CARAMELIZED HONEY PUMPKIN PIE



Caramelized Honey Pumpkin Pie image

Browned butter, honey that's been cooked slightly to intensify its flavor, a measured amount of spice, and few extra eggs make this a pumpkin pie that's truly custardy and wonderfully delicious.

Provided by Claire Saffitz

Categories     Thanksgiving     Fall     Dessert     Pie     Bake     Pumpkin     Honey     Milk/Cream     Spice     Cinnamon     Nutmeg     Clove     Egg     Vegetarian     Soy Free     Peanut Free     Tree Nut Free

Yield 8 servings

Number Of Ingredients 16

1 all-butter pie shell, parbaked in a 9-inch pie plate and cooled
5 tablespoons (2.5 oz / 71g) unsalted butter
¹⁄3 cup (4 oz / 113g) honey
¾ cup (6 oz / 170g) heavy cream, at room temperature
4 large eggs (7 oz / 200g), at room temperature
¼ cup (1.8 oz / 50g) packed dark brown sugar
1 (15 oz / 425g) can unsweetened pumpkin puree (not pumpkin pie filling), preferably Libby's
2 teaspoons ground cinnamon
1½ teaspoons ground ginger
1 teaspoon vanilla extract
1 teaspoon (0.11 oz / 3g) Diamond Crystal kosher salt
½ teaspoon ground allspice
½ teaspoon ground nutmeg (preferably freshly grated), plus more for serving
¼ teaspoon ground cloves
Softly whipped cream, for serving
Special Equipment: A 9-inch pie plate, pie weights or 4 cups dried beans or rice (for parbaking)

Steps:

  • Preheat the oven:
  • Arrange an oven rack in the center position and preheat the oven to 325°F. Place the parbaked pie crust on a foil-lined rimmed baking sheet and set aside.
  • Brown the butter:
  • In a small saucepan, cook the butter over medium-low heat, stirring and scraping the bottom and sides constantly with a heatproof spatula. The mixture will sputter as the water boils off. Continue to cook, stirring and scraping, until the sputtering subsides, the butter is foaming, and the solid bits turn a dark brown, 5 to 7 minutes.
  • Caramelize the honey:
  • Remove the saucepan from the heat and immediately add the honey (to prevent the butter from burning), stirring to combine. Return the saucepan to medium heat and bring to a boil. Continue to cook, swirling often, until the mixture is darkened slightly and has a savory, nutty smell, about 2 minutes. Remove the saucepan from the heat and slowly stream in the heavy cream, stirring constantly (be careful-the mixture may sputter) until it's smooth. Set the warm honey mixture aside.
§ §
> [TASK TO COMPLETE] Can you write out, word for word, the part of the pumpkin pie recipe that begins at the words "Caramelized Honey Pumpkin Pie image" and stops after "and wonderfully delicious."? The items below this line play no part in what is asked about the pumpkin pie recipe.

> [EXERCISE DATA]
§ §
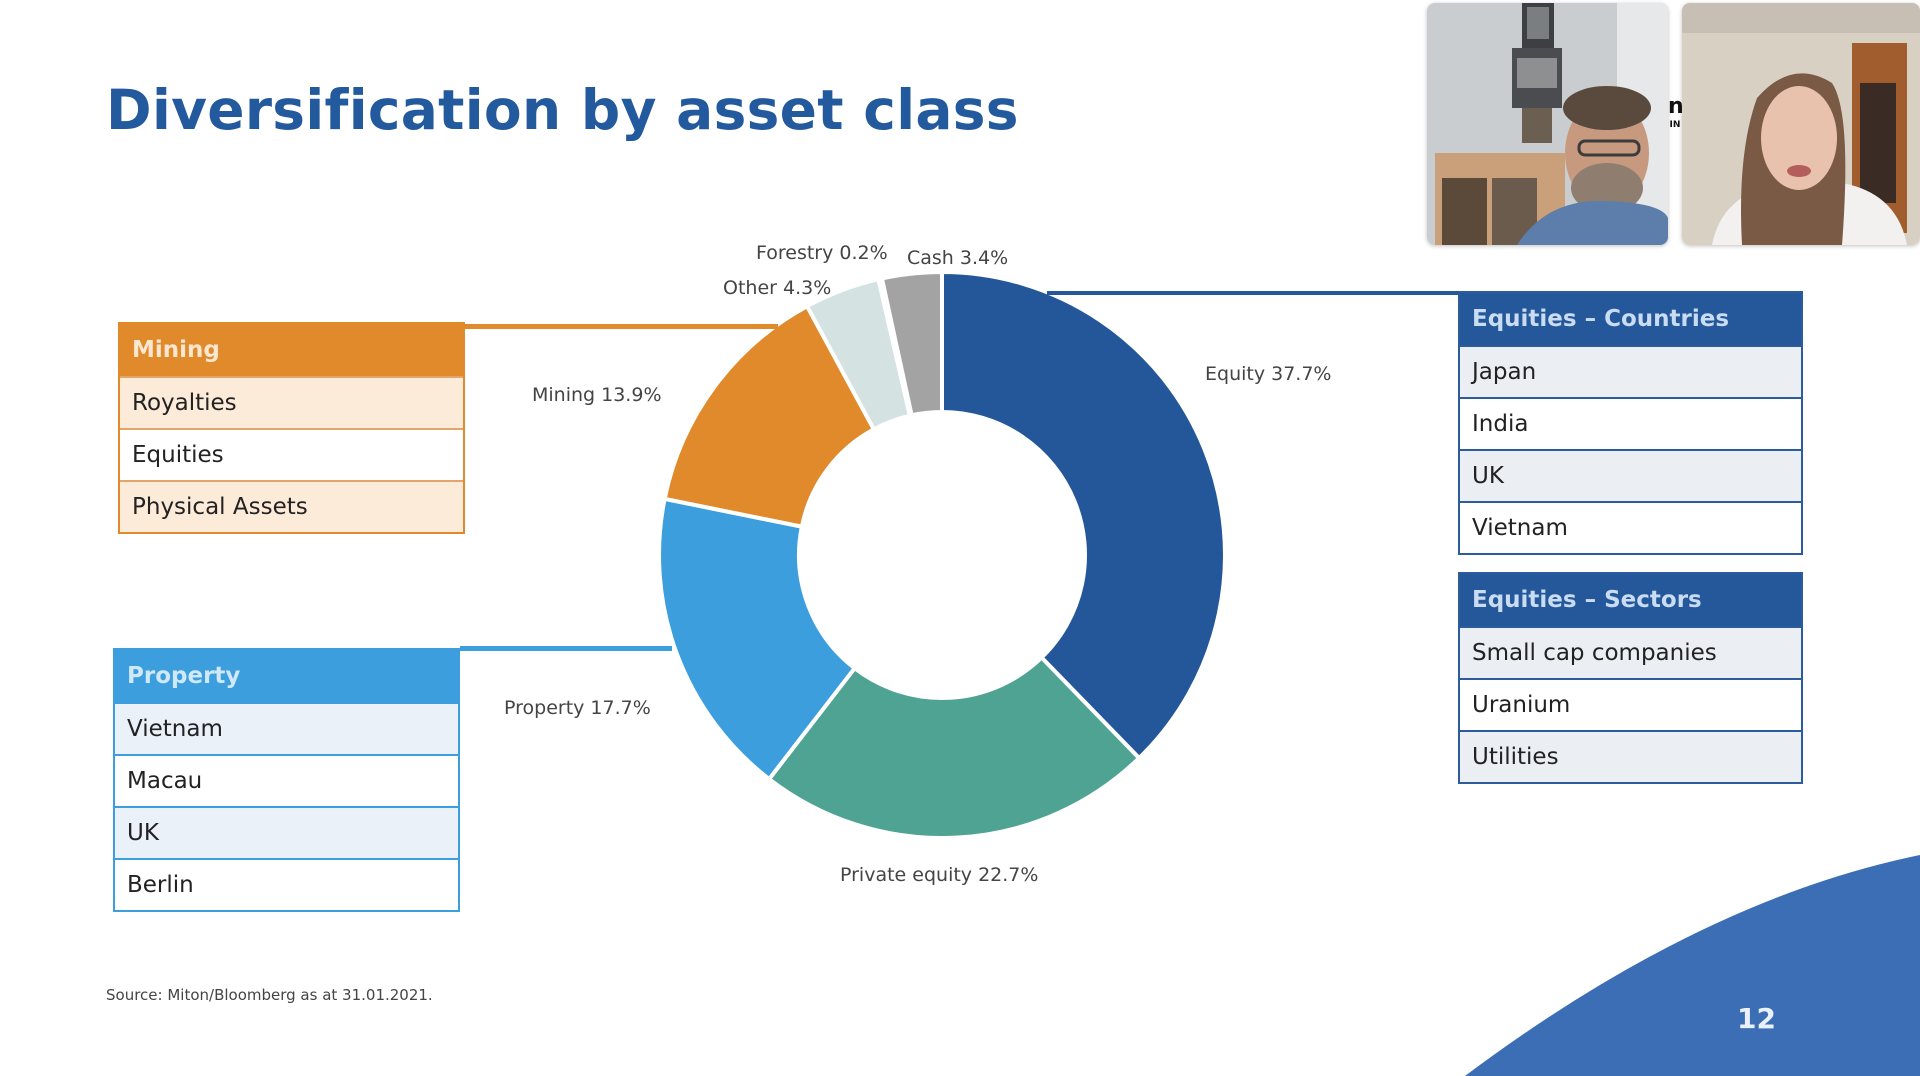 The image size is (1920, 1076). What do you see at coordinates (597, 395) in the screenshot?
I see `segment-label-mining: Mining 13.9%` at bounding box center [597, 395].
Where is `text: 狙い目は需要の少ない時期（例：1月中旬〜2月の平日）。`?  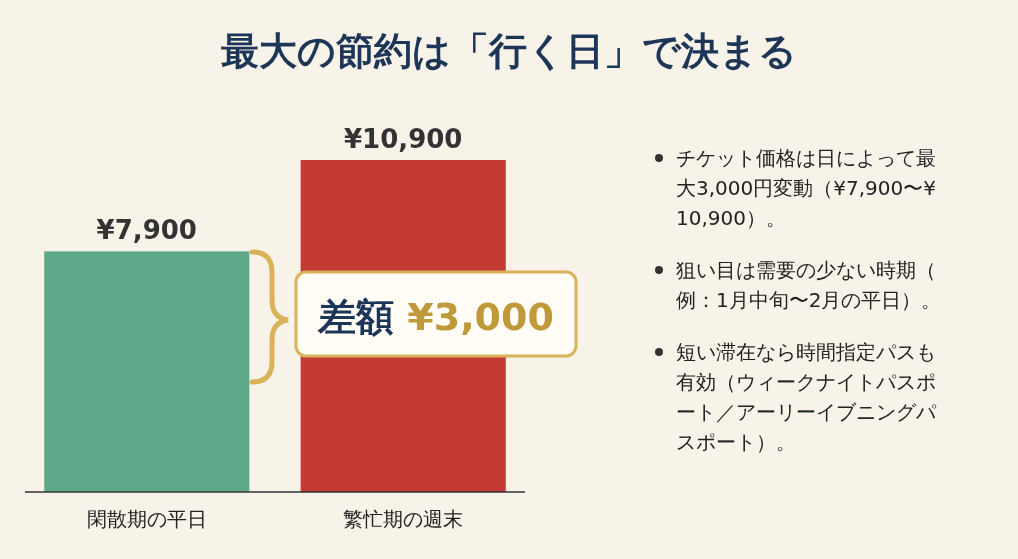 text: 狙い目は需要の少ない時期（例：1月中旬〜2月の平日）。 is located at coordinates (809, 285).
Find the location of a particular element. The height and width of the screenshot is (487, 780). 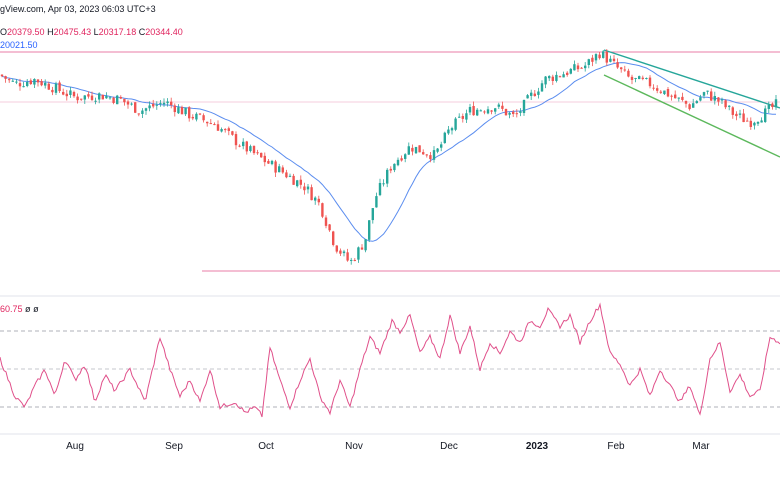

x-tick-aug: Aug is located at coordinates (75, 446).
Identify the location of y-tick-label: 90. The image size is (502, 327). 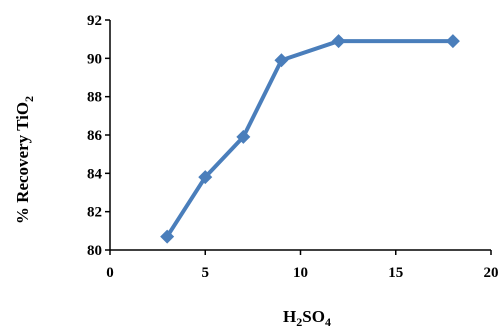
(94, 59).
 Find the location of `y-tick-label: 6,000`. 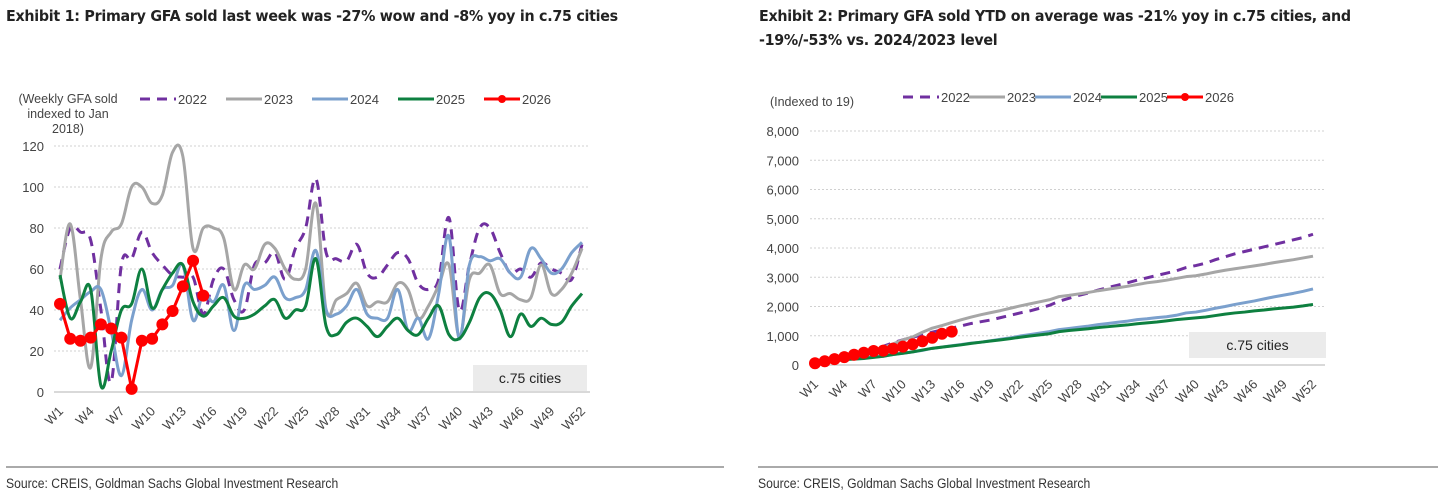

y-tick-label: 6,000 is located at coordinates (782, 190).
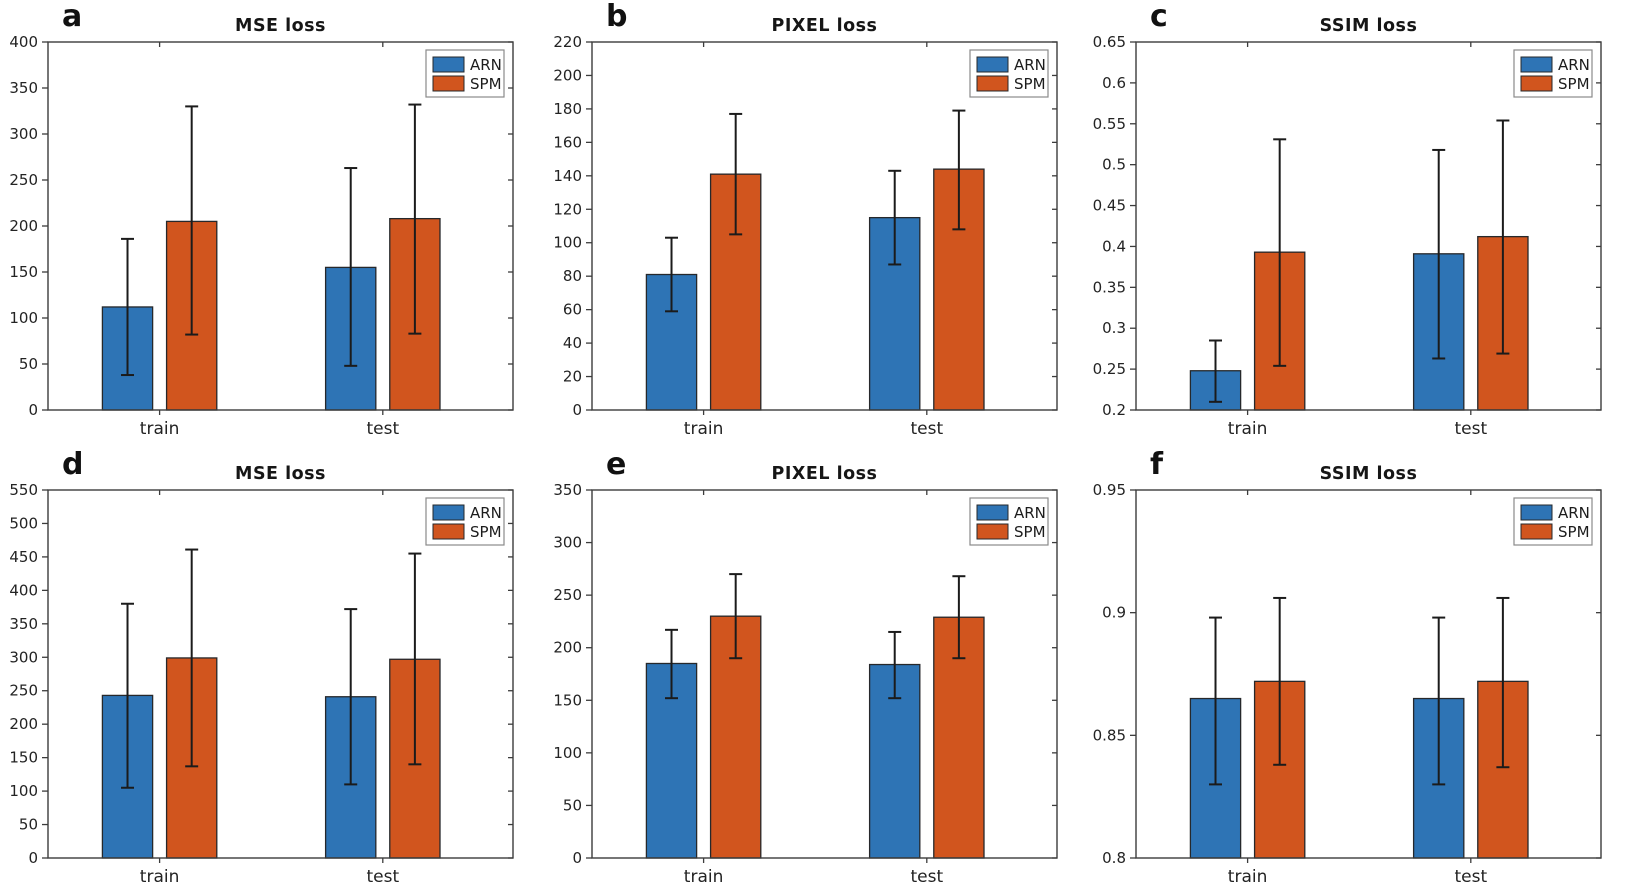  I want to click on panel-letter: e, so click(616, 464).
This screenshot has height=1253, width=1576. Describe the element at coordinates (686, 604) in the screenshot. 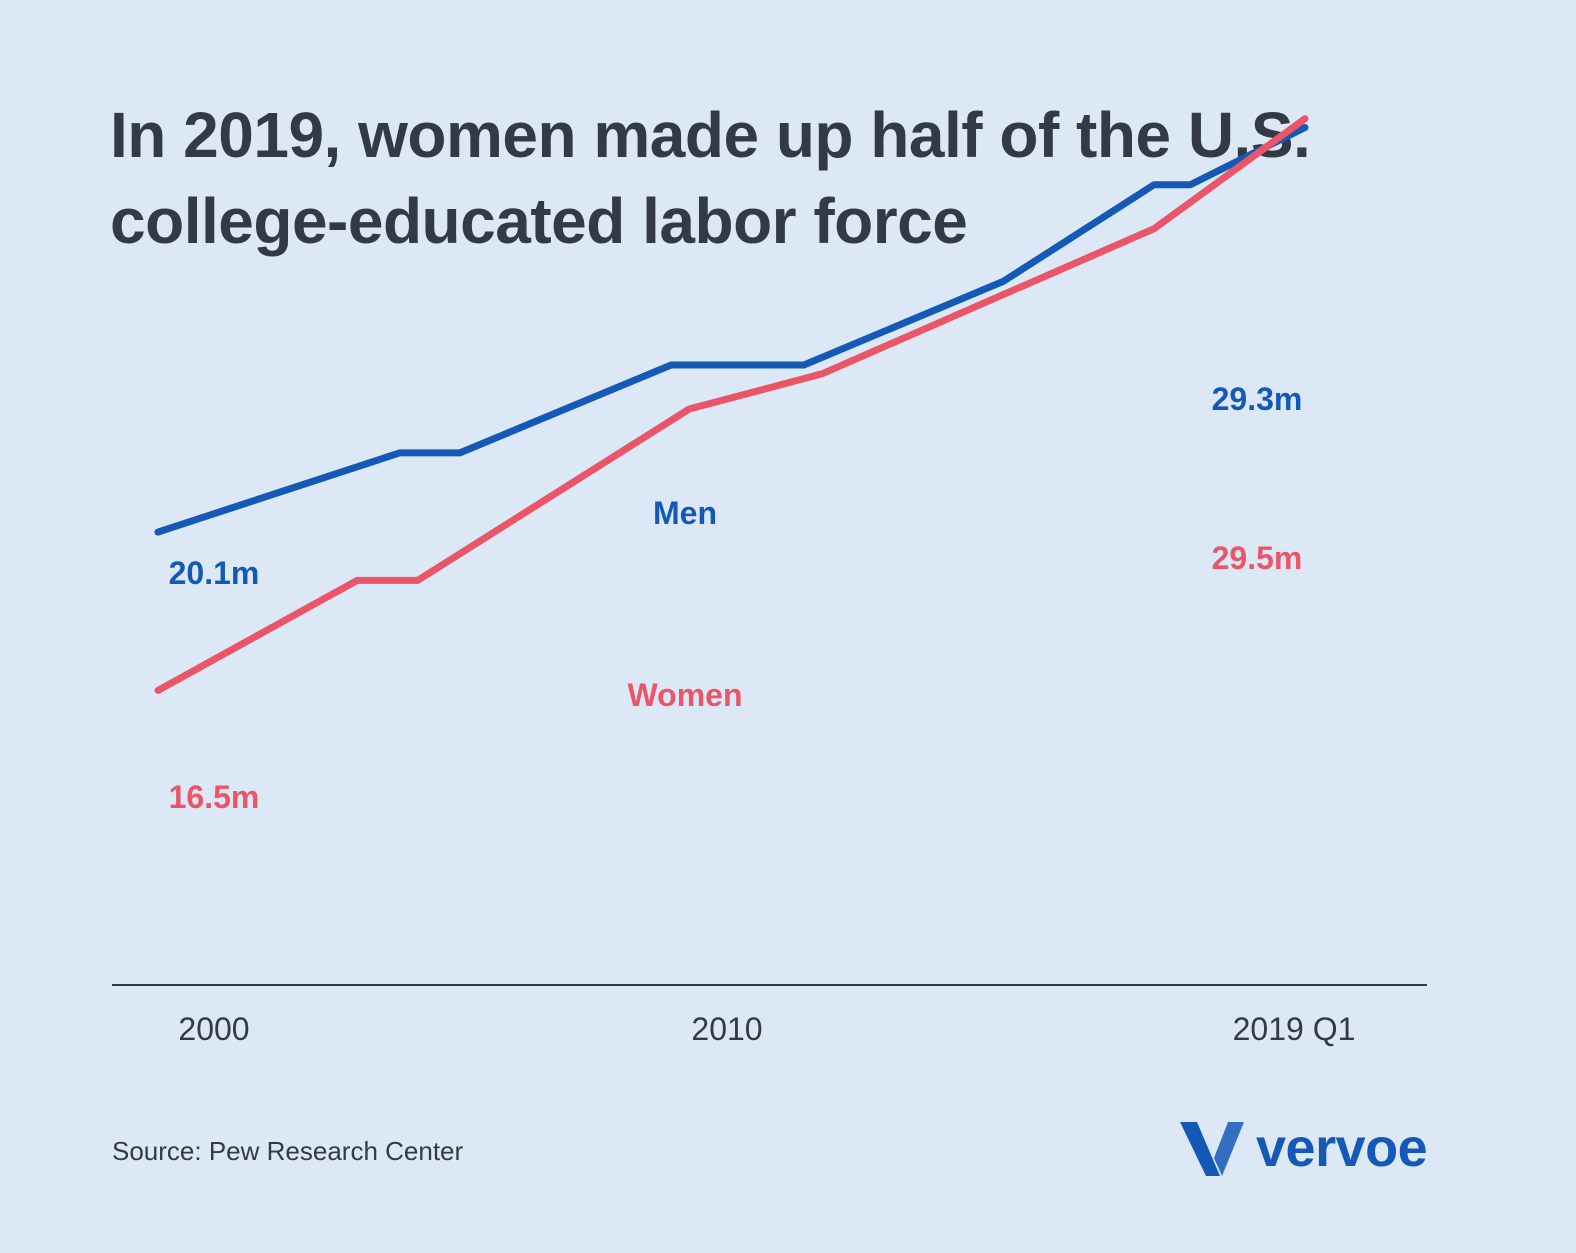

I see `series-labels: Men Women` at that location.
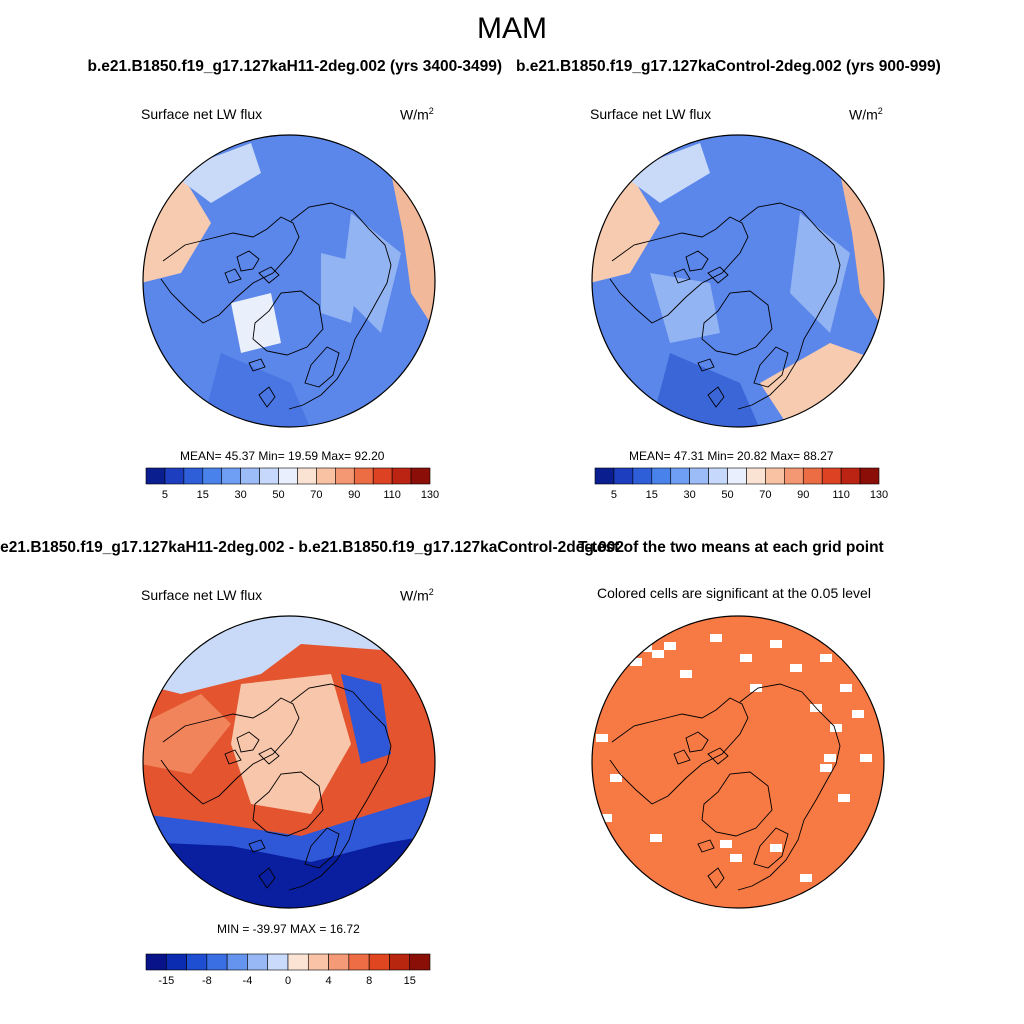 The width and height of the screenshot is (1024, 1024). I want to click on difference-units-label: W/m2, so click(417, 596).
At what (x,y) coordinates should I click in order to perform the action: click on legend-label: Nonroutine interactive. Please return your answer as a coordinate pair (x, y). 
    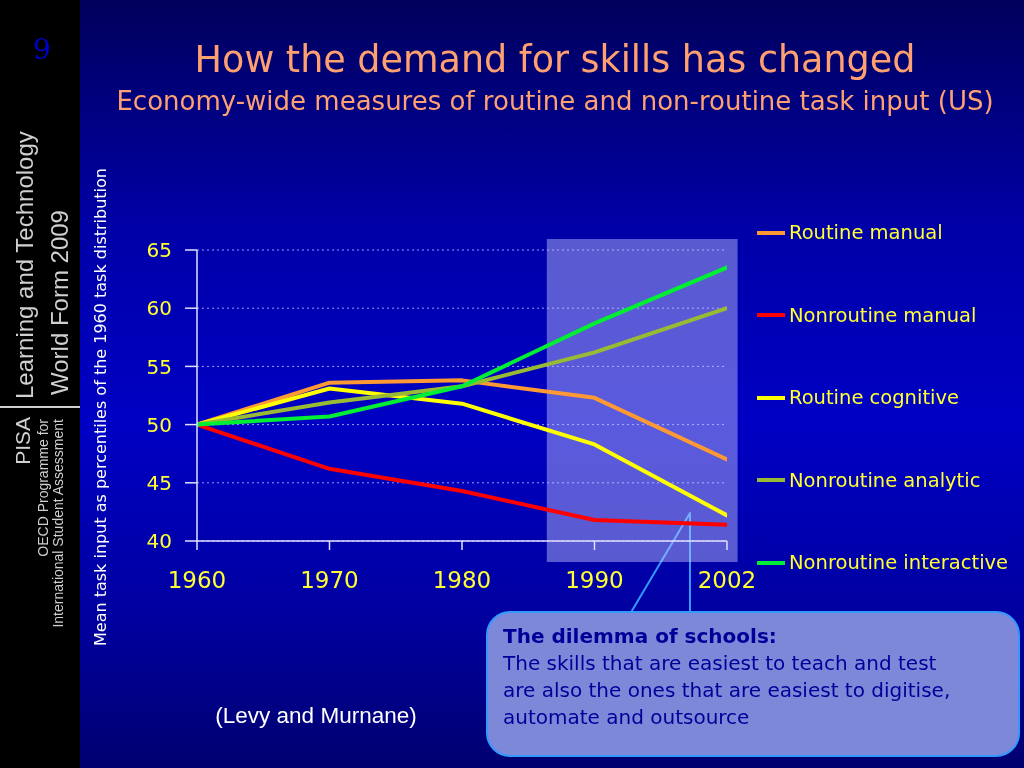
    Looking at the image, I should click on (899, 562).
§ §
> [RESULT OF THIS TASK]
Caramelized Honey Pumpkin Pie image

Browned butter, honey that's been cooked slightly to intensify its flavor, a measured amount of spice, and few extra eggs make this a pumpkin pie that's truly custardy and wonderfully delicious.